» EXERCISE REQUIREMENTS: Search the records below for "Viewport"; copy each line that has it.
Top of DATASET RECORDS
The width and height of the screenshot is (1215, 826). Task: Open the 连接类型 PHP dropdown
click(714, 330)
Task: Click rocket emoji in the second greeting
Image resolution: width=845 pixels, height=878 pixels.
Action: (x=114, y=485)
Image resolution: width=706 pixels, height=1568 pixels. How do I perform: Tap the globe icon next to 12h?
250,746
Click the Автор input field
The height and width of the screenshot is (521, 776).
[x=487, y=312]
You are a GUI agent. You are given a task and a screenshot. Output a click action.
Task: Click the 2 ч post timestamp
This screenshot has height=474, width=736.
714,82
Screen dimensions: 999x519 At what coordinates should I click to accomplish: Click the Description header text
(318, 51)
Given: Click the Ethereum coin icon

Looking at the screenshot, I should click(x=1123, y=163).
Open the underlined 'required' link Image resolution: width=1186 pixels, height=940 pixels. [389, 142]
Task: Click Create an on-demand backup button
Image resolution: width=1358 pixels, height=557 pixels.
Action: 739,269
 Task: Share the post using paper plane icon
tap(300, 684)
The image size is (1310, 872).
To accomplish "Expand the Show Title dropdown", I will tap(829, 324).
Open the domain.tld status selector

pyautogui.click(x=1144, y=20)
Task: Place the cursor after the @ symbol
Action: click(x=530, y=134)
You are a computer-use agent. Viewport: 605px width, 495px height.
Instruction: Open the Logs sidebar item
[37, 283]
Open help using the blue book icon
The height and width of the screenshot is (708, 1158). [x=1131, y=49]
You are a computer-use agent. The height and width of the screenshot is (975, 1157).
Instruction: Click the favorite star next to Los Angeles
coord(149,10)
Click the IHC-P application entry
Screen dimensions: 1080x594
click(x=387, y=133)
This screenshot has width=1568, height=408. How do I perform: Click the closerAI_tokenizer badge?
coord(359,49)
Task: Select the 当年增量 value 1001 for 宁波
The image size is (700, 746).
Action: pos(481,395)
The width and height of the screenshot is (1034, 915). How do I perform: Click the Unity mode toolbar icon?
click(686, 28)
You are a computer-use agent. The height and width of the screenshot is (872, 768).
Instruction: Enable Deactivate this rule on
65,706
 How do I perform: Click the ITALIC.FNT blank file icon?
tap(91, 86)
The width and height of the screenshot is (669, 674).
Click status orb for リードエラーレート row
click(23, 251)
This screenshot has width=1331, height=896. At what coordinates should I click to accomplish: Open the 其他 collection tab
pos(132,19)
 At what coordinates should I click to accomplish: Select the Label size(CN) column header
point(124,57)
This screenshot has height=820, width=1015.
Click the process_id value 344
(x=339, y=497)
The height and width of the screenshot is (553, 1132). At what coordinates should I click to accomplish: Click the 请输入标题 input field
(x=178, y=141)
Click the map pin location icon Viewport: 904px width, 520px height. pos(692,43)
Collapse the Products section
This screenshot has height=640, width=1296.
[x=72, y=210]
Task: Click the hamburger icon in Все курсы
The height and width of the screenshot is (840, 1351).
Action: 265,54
Bottom of DATASET RECORDS
» WRITTEN SOLUTION:
You are a computer-use agent. Viewport: 605px width, 495px height.
Click the map pin location icon Viewport: 904px width, 520px height. pos(692,43)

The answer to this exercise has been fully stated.